» **YOUR INSTRUCTIONS**
Starting with the line that has "This screenshot has" and finishing with the line that has "The height and width of the screenshot is (1234, 1361).", set down each line below exactly. Pictures are not copied.

(Collected data)

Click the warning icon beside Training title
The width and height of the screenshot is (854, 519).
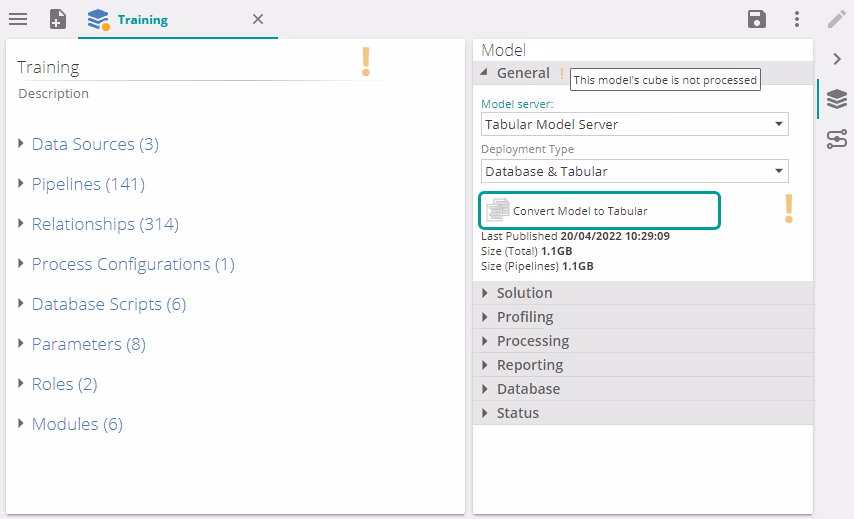pyautogui.click(x=366, y=62)
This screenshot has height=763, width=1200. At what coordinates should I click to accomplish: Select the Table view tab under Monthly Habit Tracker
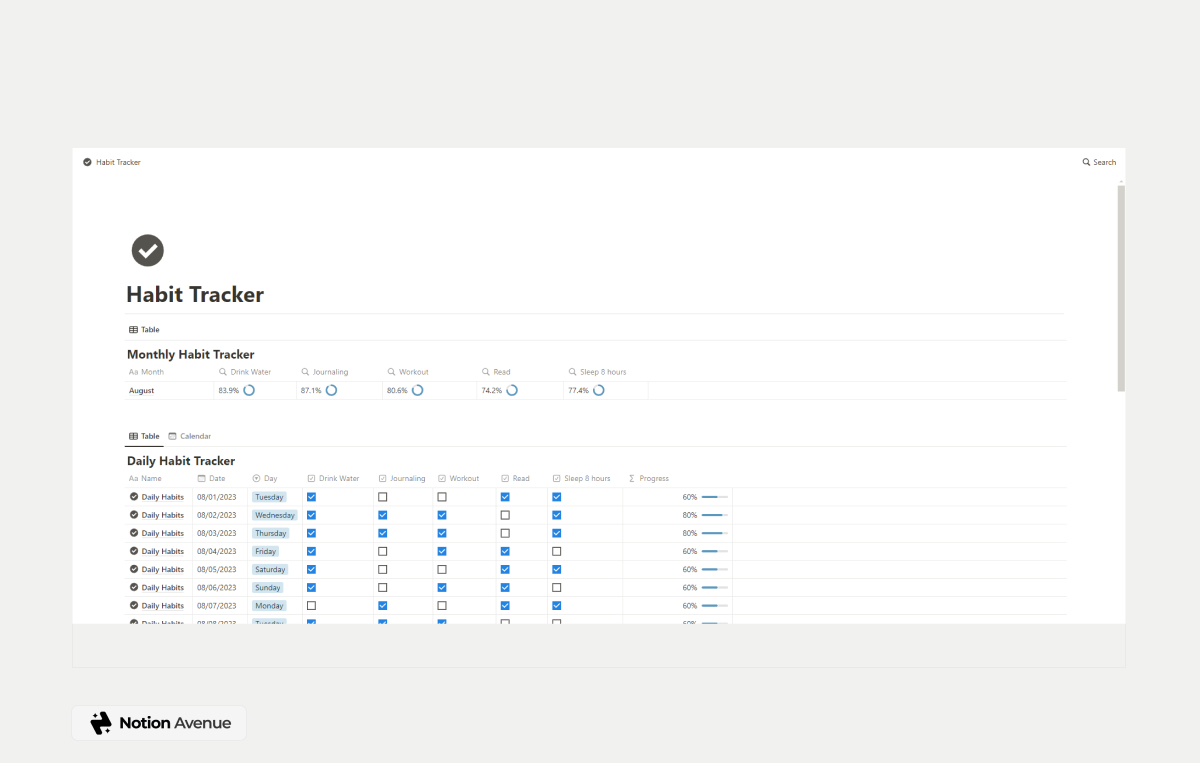pos(144,329)
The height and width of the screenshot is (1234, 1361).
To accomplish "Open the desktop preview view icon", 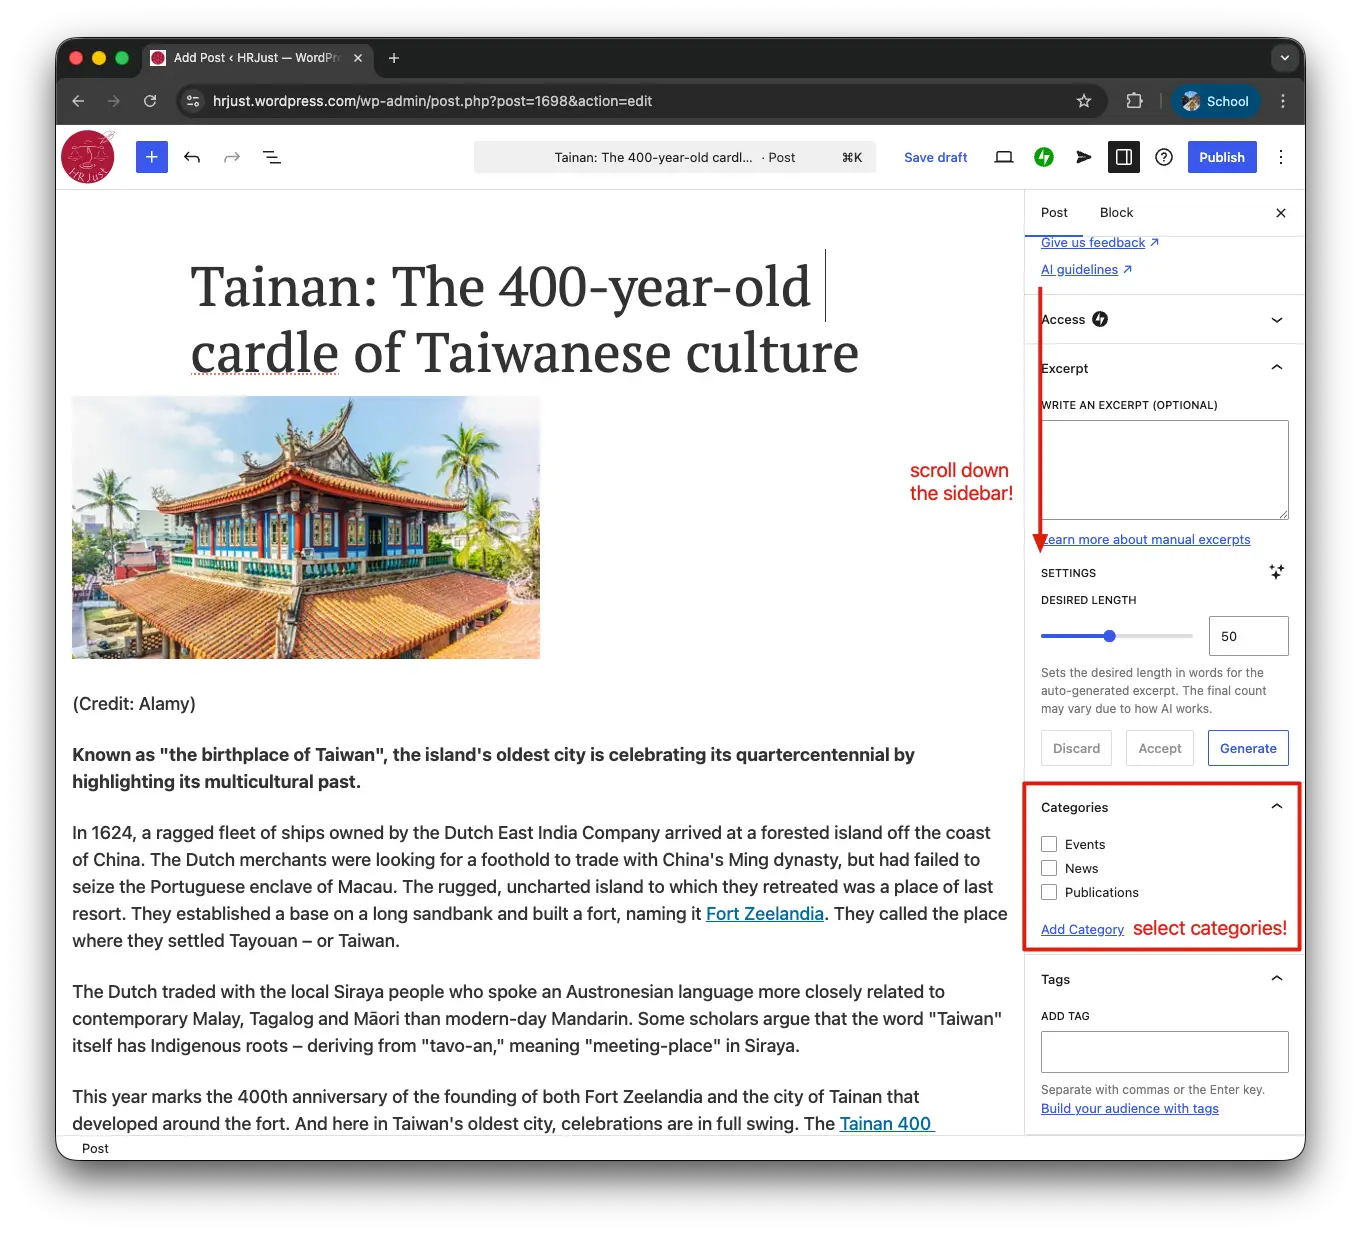I will pos(1004,157).
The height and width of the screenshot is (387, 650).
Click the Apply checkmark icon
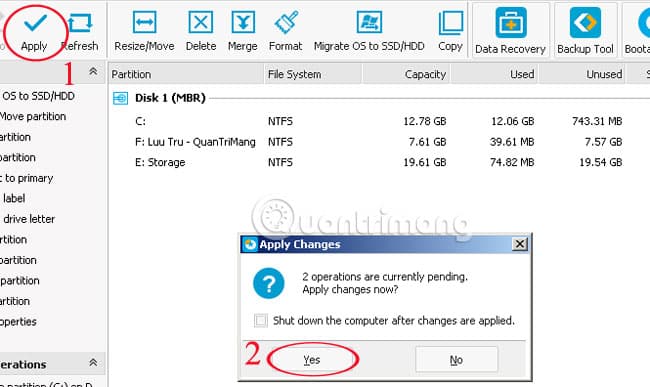35,23
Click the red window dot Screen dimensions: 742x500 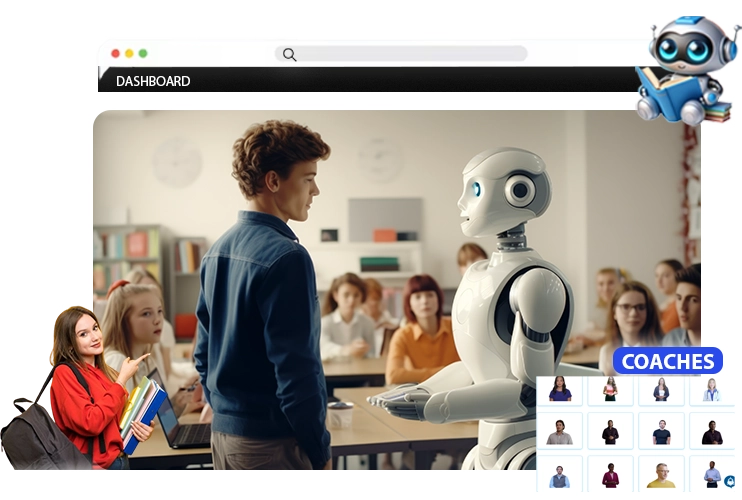click(115, 53)
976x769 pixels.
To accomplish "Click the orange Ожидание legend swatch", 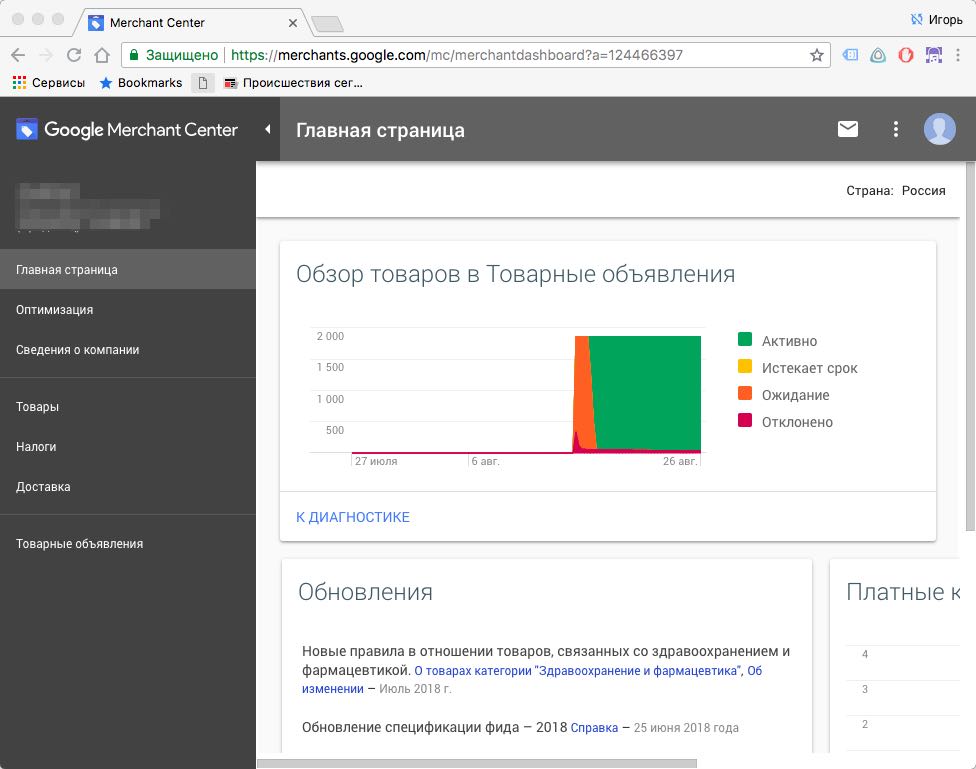I will point(745,395).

» **SOLUTION**
This screenshot has height=763, width=1200. At what coordinates should I click to accomplish: Select the Table view tab under Monthly Habit Tracker
pos(144,329)
The height and width of the screenshot is (1234, 1361).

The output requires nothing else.